I loved How to Bake a Perfect Life.  LOVED it.  Read it in less than 2 days.  Couldn't put it down, couldn't go to bed because I was so into it.  I've read a lot of the other reviews that say it's typical chick-lit, but I don't know what kind of chick-lit those people are reading.  This has some depth and deals with emotion and growth through generations of women.  Sure it was predictable, but whatever.  Do we read for surprises, or for the story, how it unfolds, how characters learn and grow?  Do we judge a book by the fact that it has a beginning and an end?  So what if you can tell what's going to happen - this was not a mystery novel.  There was no suspense.

As with most of the books I end up loving, I'd put off reading this after other back covers were more appealing to me.  I'm mad at myself for putting it off, though, as it turned out to be utterly fantastic.
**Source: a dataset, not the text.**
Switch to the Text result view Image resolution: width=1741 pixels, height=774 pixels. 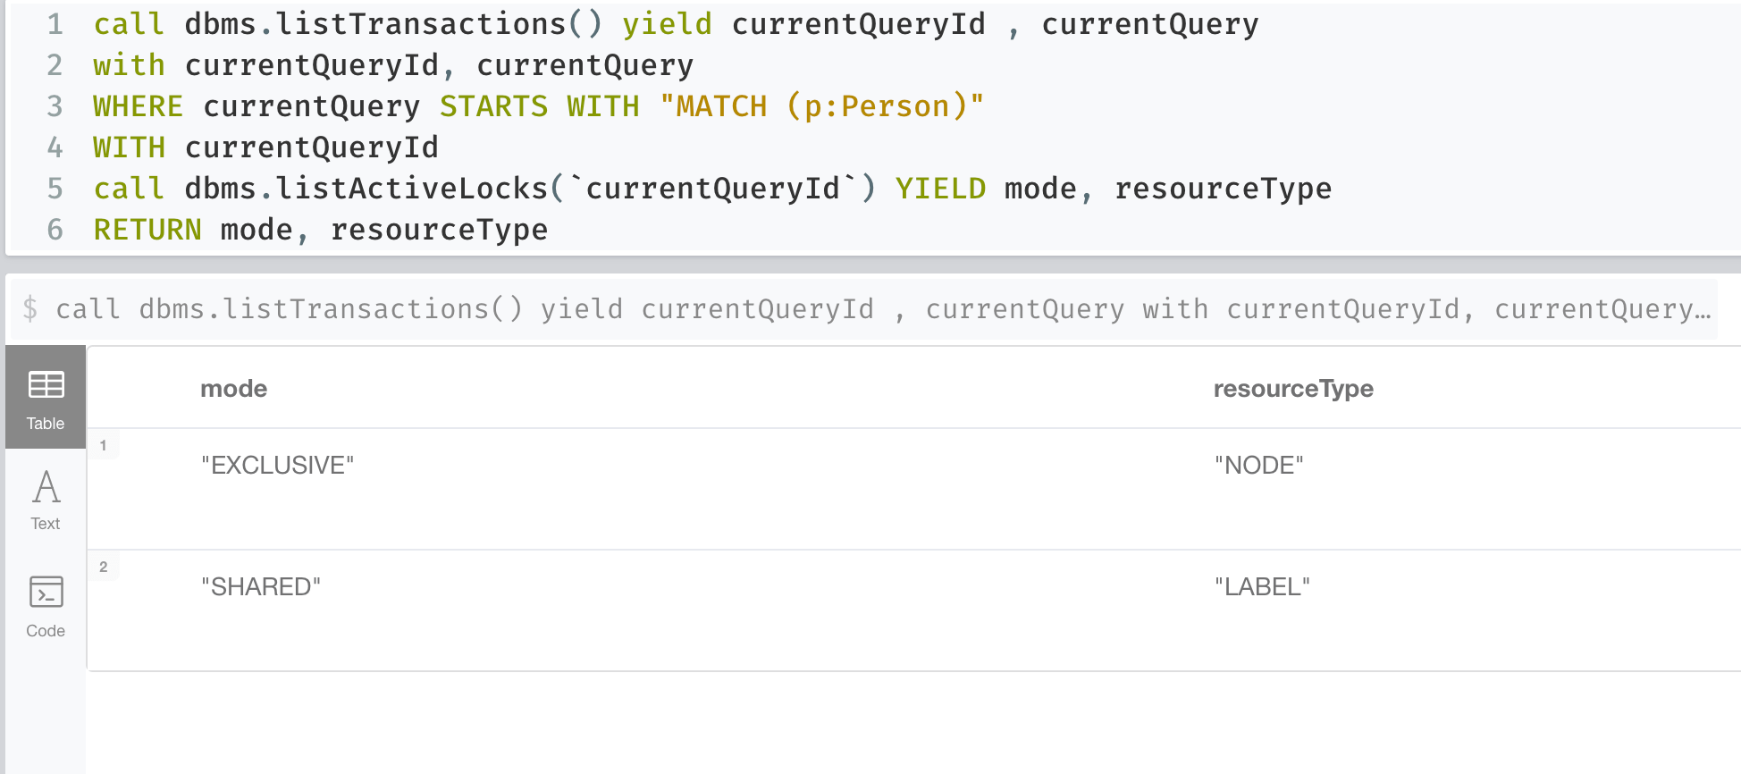pyautogui.click(x=46, y=500)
Here is a breakdown of the plot without any spoilers:
Ramona is a 40-year-old small business owner.  She owns a bakery, or rather a boulangerie, on the first floor of her old Victorian home in Colorado Springs.  She is struggling to keep the business afloat when we meet her, as she had not expected the heavy costs associated with the upkeep of a very old home.  Ramona got pregnant when she was 15, and has a 25-year-old daughter, Sofia.  Sofia is married to a career soldier, deployed in Afghanistan.  When we meet these women, they are in Ramona's kitchen when the phone rings.  Of course it's the military, reporting that Sofia's husband, Oscar, has been badly wounded in an attack.  8-months pregnant, she rushes to Germany to be by his side, leaving Ramona to care for 13-year-old Katie, Oscars daughter from a previous marriage.  Katie's mom is meth addict in rehab, and was due to arrive to live with Sofia for the foreseeable future.

We learn about Ramona at 15, her summer with her aunt Poppy, and her life-changing friendship with a record store clerk named Jonah.  Ramona's story is told in first person, Sofia's through journal entries, and Katie's in short third-person chapters.  Mainly it is Ramona's story, but the other women have their own sides of what goes on.  The women in the story have real feelings and deal with real problems.  Don't get me wrong, if you look at my shelves I clearly have NO PROBLEM reading about women who have problems like whether they should purchase the new Prada bag or the new Tori Burch jeans - but those aren't real problems, are they?  No, those are CHICK-LIT problems.  Grappling with trust issues, learning to love, facing the unexpected - these are real life issues that I wouldn't dare call chick lit.

Do not miss How to Bake a Perfect life!  It is gripping and exceedingly well written.  Just don't expect a suspense story out of women's fiction.